I recently gave a talk about [[score-based-models]], mostly based off this blog post.
At its core, generative models produce samples from a (data) distribution. The first distinction to be made is the principle by which you tackle the problem. Treating it as an adversarial problem gives you [[generative-adversarial-networks]]; treating it more probabilistically or likelihood-based gives you basically the rest. However, there's an additional distinction here that I think is underappreciated, which is how you go about producing the samples, which you can do either like a statistician or like a machine-learning person.
A statistician (or maybe more accurately a Bayesian) thinks of the classical approaches to this problem, namely using MCMC to sample from a distribution. That is, the goal is to set up a Markov Chain such that in the limit you have a random process that is effectively generating samples from the distribution. Alternatively, you can think of it as generating correlated samples (see this Wiki page). The issues here are how rapidly mixing is this process (or does it get stuck in some region); and maybe equivalently how correlated each sample is.
On the other hand, ML tries to learn a model that takes random noise as input, and then outputs an image. Here, the randomness comes from the input noise.^[A computer scientist would think of this more like a seed
.] You can effectively think of these models as doing something like what happens when you independently sample from a probability distribution (using Inverse transform sampling): you learn a map from a simple distribution (uniform or gaussian) to another distribution. You forgo the stochastic process for what could effectively be a deterministic function, and you don't have to worry about convergence. The slight downside is that creating multiple samples requires you to restart the whole process. Most generative models fall under this second category.
What's interesting (or confusing) is that you have this duality between score-based models and [[diffusion-models]], whereby they're effectively doing very similar things, except the biggest difference is that score-based models follow (at least theoretically) the Bayesian MCMC perspective, while diffusion models take the ML approach. Except, they're kind of the same thing, no? Or, at the very least, there was a lot of fruitful cross-pollination of ideas, which suggests that fundamentally they're doing roughly the same thing. So how does square with these fundamentally different ways of sampling?
If you look at how [[diffusion-models]] progress (this GIF gives a good visualization), it is clearly doing what it set out to do, which is to reverse a diffusion process. This makes it clearly in the ML camp. However, it was the architectural changes inspired by [[score-based-models]] that led to diffusion models being actually useable; that is, [@NEURIPS2020_4c5bcfec] showed that with some tweaking, the ELBO in the reverse diffusion process was (effectively?) identical to the loss from the noise-conditional score-based models. This suggests to me that somehow doing a combination of these two methods is the way to go. And actually, in some sense, that's what diffusion models are. The classic way of doing ML based generative models is to have a very complicated model but learn that transform in one go (see [[variational-autoencoders]]). It turns out that a better way to do sampling is to sort of do what traditional MCMC methods do, which is to build processes that slowly mix to the right distribution.

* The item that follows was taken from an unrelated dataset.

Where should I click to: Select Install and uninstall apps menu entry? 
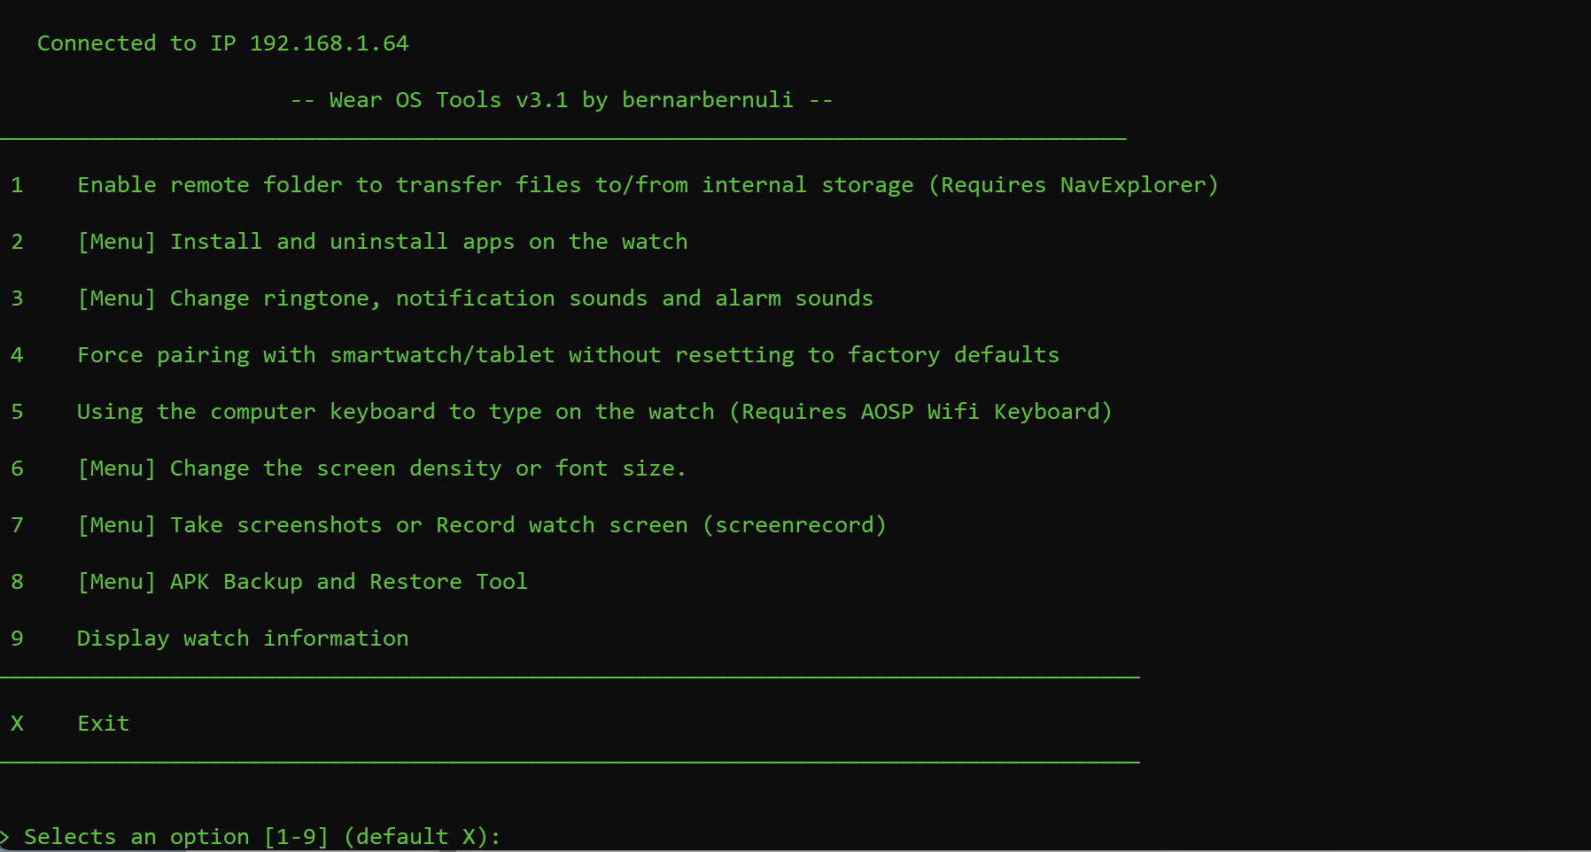[383, 242]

Note also that [[normalising-flows]] are also iterative, but they are mainly iterative by construction: you construct this transform as a composition of invertible functions, thereby making things tractible. In particular, there's no randomness involved, which I think is another crucial piece of the puzzle, that makes one think more about MCMC.
The classic application of MCMC is in calculating Bayesian posterior distributions, which can get pretty ugly, and somewhat high-dimensional. However, the more complicated, high-dimensional, the more difficult it was for MCMC methods to mix to the true distribution. However, we're still talking about (posteriors of) hierarchies of probability distributions.
Consider the modern distribution of a vector that represents the visualisation of a celebrity face. Like much of ML, we are very far removed from the world of nice probability distributions. They're incredibly high-dimensional. They probably live on some low-dimensional manifold, but that manifold is probably not like the proper manifolds we think of in mathematics.